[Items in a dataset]
## Start

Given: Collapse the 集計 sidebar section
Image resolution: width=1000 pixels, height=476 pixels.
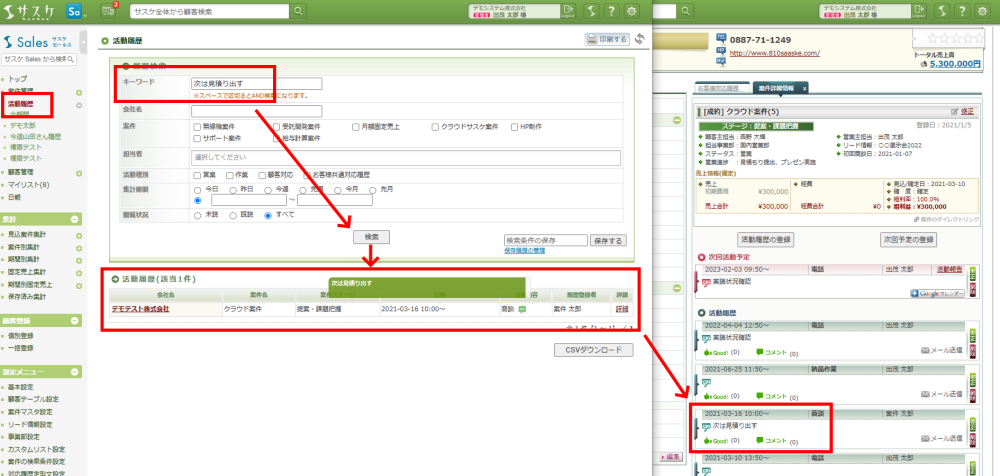Looking at the screenshot, I should click(76, 219).
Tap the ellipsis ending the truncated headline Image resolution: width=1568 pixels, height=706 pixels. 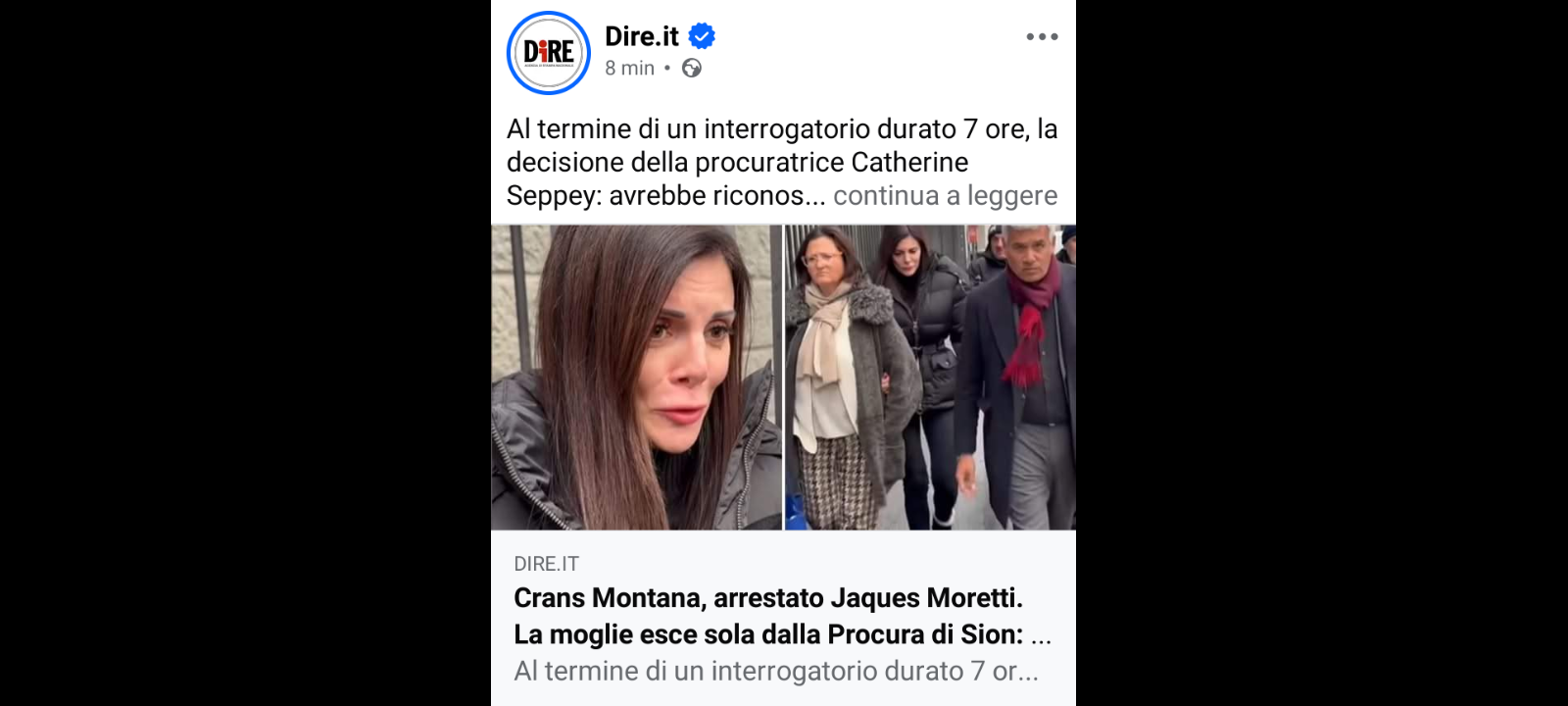pos(1041,637)
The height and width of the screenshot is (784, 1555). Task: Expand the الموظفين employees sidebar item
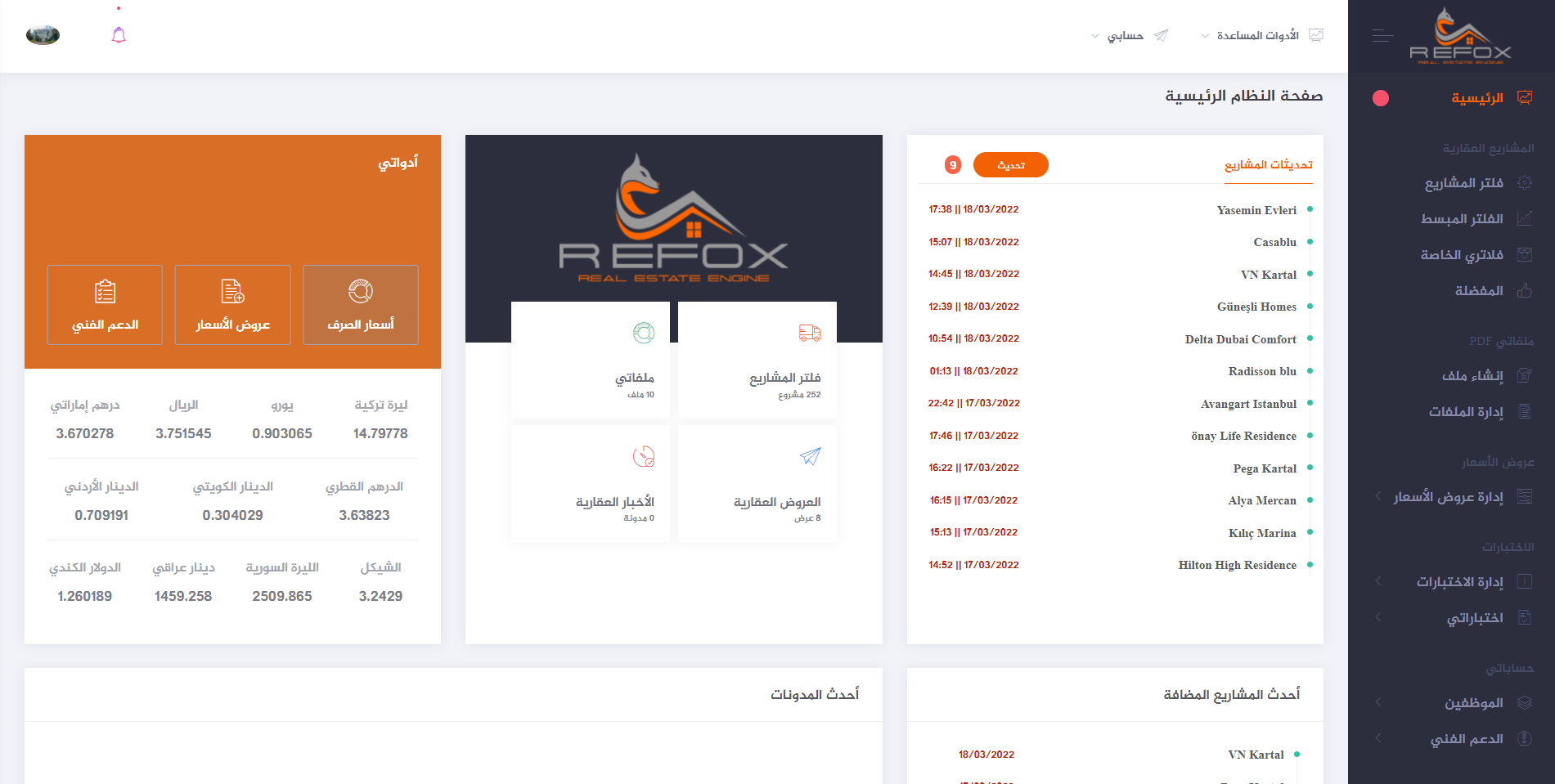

## End

Pick out each line of the records that contains the word "sidebar" and copy those lines.

Given: Collapse the 集計 sidebar section
The height and width of the screenshot is (784, 1555). Task: Expand the الموظفين employees sidebar item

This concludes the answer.